Self-tuning control of a nonlinear model of combustion instabilities

We present a self-tuning scheme for adapting the parameters of a PI controller proposed by Fung and Yang for stabilization of a Culick-type model of nonlinear acoustic oscillations in combustion chambers. Our adaptation criterion is Lyapunov-based and its objective is the regulation of nonlinear pressure oscillations to zero. We focus on a two-mode model and first develop a design based on an assumption that the amplitudes of the two modes are available for measurement. Instead of estimating the damping coefficients of each mode (which are dependent on the unknown air/fuel ratio), the Lyapunov approach allows us to adapt the parameters of the controller directly. The adaptation mechanism is designed to stabilize both modes and prevent the phenomenon observed by Billoud, Galland, Huu, and Candel, whose adaptive controller stabilizes the first but (under some conditions) apparently destabilizes the second mode. We also prove that the adaptation mechanism is robust to a time delay inherent to the actuation approach via heat release.
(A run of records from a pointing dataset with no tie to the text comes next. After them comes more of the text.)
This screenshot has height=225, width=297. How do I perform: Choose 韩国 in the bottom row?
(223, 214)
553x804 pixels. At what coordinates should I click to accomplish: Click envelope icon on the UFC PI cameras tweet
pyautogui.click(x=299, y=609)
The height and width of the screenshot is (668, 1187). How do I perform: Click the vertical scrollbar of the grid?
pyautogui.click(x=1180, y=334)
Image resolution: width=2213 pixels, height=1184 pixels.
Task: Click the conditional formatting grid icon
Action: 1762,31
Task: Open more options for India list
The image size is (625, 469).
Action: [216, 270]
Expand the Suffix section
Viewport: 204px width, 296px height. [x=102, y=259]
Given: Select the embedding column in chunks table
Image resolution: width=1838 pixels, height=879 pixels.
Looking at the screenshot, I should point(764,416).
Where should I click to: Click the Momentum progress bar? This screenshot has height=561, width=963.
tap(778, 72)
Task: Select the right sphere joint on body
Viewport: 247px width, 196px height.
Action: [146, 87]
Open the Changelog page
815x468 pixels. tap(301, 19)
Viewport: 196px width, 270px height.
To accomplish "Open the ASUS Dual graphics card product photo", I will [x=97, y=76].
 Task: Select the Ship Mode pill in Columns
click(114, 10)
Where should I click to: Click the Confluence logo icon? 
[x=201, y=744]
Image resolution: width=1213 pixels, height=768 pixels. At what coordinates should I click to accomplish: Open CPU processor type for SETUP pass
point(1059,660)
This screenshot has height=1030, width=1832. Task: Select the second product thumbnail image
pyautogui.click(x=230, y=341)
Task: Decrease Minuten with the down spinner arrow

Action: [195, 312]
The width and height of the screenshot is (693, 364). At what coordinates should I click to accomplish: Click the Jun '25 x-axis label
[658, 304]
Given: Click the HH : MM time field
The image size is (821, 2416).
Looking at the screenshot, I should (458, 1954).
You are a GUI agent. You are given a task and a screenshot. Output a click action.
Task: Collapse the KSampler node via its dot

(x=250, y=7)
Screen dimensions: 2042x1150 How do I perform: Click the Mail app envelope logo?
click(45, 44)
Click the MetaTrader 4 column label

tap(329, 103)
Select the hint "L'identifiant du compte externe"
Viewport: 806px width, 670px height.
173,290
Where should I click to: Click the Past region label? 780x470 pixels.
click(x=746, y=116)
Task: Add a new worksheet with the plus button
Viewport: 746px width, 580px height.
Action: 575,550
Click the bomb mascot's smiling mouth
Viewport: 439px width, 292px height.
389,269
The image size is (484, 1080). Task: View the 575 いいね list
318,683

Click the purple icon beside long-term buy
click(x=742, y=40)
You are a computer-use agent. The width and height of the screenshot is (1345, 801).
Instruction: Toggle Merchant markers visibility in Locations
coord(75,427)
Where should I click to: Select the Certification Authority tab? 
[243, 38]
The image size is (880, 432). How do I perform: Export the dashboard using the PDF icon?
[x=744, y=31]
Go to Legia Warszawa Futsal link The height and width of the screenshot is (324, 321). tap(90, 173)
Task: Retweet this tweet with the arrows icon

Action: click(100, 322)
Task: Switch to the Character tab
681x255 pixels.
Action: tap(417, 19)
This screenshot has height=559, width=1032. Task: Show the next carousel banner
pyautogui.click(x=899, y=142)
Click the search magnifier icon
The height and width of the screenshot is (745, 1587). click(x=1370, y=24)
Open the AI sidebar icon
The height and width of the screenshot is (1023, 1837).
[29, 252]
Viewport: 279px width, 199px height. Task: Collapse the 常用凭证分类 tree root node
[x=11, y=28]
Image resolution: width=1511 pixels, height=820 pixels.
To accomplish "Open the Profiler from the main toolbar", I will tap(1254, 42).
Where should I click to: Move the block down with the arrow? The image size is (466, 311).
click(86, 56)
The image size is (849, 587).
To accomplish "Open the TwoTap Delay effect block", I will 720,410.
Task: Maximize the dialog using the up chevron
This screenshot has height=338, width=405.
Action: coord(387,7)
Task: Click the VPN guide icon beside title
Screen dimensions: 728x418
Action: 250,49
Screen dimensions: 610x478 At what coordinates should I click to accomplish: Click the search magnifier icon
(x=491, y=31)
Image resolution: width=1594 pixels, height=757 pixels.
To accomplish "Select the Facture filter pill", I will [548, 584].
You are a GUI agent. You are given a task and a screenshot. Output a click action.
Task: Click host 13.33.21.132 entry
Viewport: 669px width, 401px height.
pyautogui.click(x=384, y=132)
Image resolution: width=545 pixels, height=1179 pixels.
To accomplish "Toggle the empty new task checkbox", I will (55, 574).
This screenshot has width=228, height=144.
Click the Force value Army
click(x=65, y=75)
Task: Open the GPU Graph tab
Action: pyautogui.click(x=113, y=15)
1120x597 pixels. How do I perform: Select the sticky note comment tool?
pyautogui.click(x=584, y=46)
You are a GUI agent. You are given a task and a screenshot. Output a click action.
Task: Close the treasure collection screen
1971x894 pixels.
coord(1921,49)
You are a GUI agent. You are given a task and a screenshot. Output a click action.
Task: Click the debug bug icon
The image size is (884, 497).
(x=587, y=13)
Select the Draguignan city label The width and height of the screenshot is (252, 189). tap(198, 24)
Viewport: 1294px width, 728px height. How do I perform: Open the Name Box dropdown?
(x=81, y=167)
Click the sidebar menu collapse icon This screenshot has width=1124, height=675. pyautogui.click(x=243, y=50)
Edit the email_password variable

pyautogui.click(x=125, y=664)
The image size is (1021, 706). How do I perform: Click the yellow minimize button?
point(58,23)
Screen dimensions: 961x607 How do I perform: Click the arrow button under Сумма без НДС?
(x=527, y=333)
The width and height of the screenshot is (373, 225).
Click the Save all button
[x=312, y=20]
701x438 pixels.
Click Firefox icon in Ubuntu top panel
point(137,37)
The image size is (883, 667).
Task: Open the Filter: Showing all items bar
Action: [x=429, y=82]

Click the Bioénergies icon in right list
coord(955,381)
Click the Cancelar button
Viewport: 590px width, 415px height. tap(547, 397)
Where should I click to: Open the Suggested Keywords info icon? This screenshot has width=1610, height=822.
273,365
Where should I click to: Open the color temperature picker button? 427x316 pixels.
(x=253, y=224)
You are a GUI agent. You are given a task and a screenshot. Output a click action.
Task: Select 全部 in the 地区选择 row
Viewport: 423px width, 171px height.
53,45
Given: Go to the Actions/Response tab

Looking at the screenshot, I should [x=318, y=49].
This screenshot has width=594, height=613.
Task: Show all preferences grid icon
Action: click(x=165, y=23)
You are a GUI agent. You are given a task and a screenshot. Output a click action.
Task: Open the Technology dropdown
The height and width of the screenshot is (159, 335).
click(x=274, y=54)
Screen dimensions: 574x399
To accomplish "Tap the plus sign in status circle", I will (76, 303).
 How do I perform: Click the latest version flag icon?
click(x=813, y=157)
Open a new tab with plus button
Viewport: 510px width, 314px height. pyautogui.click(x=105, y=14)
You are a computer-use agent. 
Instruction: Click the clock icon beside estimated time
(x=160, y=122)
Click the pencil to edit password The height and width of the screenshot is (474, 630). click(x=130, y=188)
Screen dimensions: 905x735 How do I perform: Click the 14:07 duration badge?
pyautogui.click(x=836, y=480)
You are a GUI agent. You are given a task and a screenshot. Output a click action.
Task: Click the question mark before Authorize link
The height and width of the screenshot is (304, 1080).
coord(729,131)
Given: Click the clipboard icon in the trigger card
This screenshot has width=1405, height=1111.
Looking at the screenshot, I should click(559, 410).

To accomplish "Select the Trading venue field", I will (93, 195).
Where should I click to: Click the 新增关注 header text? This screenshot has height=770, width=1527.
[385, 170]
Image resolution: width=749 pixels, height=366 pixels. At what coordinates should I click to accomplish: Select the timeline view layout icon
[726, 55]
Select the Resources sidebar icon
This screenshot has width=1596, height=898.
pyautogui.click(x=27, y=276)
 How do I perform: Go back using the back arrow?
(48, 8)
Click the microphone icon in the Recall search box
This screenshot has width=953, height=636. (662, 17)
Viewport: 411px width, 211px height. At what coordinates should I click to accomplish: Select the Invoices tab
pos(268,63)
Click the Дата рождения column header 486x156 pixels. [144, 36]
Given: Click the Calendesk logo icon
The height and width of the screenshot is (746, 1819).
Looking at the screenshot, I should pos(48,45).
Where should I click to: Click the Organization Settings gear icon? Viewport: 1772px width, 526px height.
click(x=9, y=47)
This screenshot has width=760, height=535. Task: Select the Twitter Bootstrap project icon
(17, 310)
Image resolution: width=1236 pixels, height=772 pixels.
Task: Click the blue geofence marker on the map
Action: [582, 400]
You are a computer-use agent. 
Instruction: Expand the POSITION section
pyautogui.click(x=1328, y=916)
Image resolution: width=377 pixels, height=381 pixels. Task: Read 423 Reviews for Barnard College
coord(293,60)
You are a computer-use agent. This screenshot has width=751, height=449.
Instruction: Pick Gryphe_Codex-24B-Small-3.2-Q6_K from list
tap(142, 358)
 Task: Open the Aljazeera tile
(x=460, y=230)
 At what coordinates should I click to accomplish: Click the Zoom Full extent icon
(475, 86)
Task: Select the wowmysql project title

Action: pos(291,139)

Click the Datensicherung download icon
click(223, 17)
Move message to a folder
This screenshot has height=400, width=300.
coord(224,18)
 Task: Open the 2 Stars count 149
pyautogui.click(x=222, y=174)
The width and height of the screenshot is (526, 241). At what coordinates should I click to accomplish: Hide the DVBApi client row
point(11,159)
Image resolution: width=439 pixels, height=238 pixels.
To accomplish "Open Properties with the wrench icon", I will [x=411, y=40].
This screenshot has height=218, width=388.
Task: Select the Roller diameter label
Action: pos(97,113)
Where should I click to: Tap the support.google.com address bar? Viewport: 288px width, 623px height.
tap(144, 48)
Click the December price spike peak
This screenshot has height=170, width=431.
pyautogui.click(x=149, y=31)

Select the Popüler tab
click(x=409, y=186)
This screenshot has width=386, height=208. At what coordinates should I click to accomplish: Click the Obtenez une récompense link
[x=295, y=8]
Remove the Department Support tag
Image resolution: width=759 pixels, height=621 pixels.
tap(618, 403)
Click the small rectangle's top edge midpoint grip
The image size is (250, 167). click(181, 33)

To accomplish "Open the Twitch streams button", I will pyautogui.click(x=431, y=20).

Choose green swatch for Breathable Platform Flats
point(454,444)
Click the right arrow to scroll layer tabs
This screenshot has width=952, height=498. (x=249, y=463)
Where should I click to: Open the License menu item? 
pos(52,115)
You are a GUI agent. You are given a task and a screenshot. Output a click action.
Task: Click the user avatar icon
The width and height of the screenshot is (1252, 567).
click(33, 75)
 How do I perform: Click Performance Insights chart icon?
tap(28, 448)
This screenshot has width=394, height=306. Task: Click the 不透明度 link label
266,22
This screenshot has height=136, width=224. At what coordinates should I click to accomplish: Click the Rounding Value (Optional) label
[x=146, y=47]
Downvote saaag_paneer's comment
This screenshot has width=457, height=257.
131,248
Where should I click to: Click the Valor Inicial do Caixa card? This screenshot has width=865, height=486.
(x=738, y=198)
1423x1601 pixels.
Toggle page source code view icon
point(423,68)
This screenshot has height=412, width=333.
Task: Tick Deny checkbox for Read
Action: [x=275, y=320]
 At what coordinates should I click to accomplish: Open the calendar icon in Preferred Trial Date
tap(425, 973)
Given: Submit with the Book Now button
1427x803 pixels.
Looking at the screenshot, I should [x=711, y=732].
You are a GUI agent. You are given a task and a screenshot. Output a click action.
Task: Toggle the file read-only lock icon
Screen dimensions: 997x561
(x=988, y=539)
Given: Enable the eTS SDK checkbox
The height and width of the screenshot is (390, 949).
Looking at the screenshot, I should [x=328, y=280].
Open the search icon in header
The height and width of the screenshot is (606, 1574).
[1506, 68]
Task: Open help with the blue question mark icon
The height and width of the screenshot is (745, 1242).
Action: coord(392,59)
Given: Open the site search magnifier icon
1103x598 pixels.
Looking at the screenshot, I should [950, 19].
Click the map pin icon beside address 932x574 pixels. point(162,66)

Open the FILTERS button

In order to avoid requirements for sophisticated sensing of the mode amplitudes needed for feedback, we also develop an adaptation scheme which employs only one pressure sensor. Our approach is based on the idea to use the squares of the pressure and its derivative instead of the squares of the amplitudes of the modes to drive the adaptation. In order for the adaptation scheme to be implementable, it is also necessary to know the control input matrix of the system. Rather than performing a complicated linear ID procedure, we propose a simple nonlinear ID approach that exploits the quadratic character of the nonlinearities and identifies the input matrix from steady-state limit cycle data. Simulations illustrate the capability of the scheme to attenuate limit cycles without the knowledge of the growth coefficients.